Icariin alleviates transforming growth factor-β1-induced epithelial-mesenchymal transition by targeting Smad and MAPK signaling pathways.

The pathogenesis of airway remodeling and airway inflammation is related to epithelial-mesenchymal transition (EMT), which is correlated with TGF-β1 levels. Icariin is one of the major compounds in Epimedium brevicornum Maxim, and plays emerging roles in relieving cough and asthma, enhancing immunity, and anti-allergy. In the present study, we investigated the mechanism through which Icariin inhibits inflammatory and airway remodeling in vitro and in vivo. In vitro, 16HBE cells were stimulated with 10 ng/ml TGF-β1 for 24 hours to induce EMT model.

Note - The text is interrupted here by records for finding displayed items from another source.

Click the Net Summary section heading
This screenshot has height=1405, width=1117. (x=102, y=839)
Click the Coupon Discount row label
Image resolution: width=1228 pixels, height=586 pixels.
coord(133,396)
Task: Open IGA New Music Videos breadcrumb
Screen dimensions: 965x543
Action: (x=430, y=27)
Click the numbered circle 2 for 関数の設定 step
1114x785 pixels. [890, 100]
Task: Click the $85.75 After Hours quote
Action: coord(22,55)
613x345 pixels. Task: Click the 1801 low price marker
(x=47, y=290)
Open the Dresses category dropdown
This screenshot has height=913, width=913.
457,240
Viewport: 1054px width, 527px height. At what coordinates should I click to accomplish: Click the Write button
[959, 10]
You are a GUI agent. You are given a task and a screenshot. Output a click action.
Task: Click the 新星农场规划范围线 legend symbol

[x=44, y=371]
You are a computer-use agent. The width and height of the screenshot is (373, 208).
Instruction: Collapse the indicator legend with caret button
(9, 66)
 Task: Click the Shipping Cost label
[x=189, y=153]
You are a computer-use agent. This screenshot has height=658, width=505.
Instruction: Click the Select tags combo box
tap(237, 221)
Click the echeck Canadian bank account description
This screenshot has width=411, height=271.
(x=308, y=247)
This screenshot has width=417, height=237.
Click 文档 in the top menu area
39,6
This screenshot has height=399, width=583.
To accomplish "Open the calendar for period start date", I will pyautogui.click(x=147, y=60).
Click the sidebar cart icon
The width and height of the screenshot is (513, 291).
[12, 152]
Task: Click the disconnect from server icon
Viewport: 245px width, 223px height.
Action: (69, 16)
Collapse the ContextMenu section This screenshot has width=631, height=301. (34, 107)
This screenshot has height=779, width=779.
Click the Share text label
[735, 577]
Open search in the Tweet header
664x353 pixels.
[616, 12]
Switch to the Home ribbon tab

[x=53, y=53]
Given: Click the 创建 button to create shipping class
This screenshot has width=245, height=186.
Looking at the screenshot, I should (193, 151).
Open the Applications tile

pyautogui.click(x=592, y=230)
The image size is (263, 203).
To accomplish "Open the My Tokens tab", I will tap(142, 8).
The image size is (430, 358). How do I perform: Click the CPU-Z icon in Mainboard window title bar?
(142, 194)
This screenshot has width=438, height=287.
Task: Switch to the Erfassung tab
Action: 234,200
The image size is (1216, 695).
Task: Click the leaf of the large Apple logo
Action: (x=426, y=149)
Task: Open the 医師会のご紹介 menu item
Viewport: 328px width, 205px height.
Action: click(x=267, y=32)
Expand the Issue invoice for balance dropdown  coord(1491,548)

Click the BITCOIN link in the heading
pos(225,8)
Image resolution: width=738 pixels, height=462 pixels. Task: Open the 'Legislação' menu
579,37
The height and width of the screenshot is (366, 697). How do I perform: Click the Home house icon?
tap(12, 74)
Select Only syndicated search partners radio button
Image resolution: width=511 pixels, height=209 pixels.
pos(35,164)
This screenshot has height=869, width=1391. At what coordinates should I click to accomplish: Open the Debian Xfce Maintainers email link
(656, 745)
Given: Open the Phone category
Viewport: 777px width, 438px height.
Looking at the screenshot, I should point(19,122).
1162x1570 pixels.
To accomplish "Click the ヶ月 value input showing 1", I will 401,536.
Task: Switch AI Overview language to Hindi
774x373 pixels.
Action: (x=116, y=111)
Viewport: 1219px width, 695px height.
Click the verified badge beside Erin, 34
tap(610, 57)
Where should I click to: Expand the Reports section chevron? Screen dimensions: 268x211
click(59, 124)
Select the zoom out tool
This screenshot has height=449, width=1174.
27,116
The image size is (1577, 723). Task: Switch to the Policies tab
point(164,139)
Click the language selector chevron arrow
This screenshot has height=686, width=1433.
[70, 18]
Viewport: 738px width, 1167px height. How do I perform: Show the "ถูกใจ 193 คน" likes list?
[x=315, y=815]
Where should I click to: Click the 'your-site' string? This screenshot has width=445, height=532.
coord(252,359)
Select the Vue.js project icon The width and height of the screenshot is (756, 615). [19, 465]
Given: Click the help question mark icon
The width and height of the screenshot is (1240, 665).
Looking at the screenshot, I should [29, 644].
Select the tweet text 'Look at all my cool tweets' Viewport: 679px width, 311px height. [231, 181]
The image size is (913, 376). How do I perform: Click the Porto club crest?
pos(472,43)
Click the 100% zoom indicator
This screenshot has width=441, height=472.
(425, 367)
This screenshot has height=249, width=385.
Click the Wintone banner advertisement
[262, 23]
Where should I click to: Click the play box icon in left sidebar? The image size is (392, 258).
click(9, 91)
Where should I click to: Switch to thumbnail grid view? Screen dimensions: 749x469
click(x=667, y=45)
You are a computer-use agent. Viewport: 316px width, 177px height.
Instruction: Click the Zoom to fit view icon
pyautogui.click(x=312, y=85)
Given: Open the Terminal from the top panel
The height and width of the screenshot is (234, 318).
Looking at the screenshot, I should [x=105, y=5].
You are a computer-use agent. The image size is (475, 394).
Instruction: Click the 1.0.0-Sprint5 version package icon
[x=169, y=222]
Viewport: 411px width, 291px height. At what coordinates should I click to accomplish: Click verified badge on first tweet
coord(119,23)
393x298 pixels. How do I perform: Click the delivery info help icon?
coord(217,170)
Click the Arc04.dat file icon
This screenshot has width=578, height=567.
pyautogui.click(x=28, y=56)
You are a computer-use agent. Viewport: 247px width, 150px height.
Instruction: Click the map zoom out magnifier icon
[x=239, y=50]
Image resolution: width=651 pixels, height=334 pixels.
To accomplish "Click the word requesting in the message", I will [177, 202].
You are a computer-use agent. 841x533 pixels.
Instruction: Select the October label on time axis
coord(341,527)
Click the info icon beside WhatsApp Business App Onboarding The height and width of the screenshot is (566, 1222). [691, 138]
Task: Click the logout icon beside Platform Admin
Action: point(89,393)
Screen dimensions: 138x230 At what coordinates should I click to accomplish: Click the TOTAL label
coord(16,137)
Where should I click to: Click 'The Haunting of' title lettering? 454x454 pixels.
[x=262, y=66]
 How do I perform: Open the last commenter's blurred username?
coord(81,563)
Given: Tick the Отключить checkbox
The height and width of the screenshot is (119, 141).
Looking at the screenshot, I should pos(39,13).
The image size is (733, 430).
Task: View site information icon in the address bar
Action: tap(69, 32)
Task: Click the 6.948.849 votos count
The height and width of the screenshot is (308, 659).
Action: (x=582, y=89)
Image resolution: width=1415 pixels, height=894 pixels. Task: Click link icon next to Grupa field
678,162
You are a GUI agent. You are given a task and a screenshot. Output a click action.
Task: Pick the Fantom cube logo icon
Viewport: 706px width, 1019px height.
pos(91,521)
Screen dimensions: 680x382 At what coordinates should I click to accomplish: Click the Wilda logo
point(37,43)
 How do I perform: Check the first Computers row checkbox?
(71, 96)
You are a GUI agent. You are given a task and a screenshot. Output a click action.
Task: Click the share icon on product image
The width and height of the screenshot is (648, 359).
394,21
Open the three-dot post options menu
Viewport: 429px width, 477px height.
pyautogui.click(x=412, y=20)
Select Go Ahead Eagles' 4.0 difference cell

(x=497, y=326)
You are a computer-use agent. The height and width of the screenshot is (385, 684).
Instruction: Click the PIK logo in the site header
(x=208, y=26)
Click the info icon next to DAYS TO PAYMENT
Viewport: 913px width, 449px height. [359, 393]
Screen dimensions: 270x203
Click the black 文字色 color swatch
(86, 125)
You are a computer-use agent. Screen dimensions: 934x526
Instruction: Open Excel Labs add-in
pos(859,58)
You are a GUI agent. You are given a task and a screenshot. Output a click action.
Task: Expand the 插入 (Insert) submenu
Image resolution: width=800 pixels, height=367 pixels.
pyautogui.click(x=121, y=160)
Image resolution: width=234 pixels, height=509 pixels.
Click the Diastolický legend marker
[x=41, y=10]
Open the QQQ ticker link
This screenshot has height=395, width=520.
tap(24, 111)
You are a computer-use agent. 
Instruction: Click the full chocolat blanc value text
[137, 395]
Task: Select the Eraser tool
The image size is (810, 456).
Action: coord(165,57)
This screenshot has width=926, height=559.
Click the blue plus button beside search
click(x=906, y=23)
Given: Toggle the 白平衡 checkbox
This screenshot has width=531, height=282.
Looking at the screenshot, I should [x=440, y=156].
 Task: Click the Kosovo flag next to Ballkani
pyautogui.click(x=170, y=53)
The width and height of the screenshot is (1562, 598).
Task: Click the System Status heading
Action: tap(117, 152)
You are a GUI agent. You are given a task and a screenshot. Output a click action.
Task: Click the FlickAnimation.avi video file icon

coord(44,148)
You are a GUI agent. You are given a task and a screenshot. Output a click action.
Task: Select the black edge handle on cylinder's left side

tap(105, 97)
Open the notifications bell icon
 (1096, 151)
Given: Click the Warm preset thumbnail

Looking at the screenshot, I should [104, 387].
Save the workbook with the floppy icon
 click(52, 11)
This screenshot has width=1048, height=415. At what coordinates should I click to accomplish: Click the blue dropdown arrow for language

Whereas pretreatment with Icariin could alleviate EMT both in concentration- and time-dependent manner, as was evidenced by the improved cell morphology, reduced migration, down-regulation of mesenchymal markers (N-cadherin, α-SMA), and up-regulation of epithelial marker (E-cadherin). In vivo, female BALB/c mice were exposed to 25 mg/ml house dust mites (HDM) extract for 5 days and followed by 2 days rest for 5 weeks to induce chronic asthma model. Of note, administration of Icariin could attenuate airway responsiveness, inflammation, and fibrosis, with improved scores based on the staining of H&E, PAS, and Sirius Red. In addition, Icariin reduced the levels of TGF-β1 in bronchoalveolar lavage fluid (BLAF), serum, and lung tissue, and regulated the expression of EMT markers. At the molecular level, Icariin inhibits the phosphorylation of Smad-2, Smad-3, Erk, JNK, and p38 both in vitro and in vivo. Taken together, Icariin inhibits airway remodeling by attenuating TGF-β1-induced EMT through targeting Smad and MAPK signaling.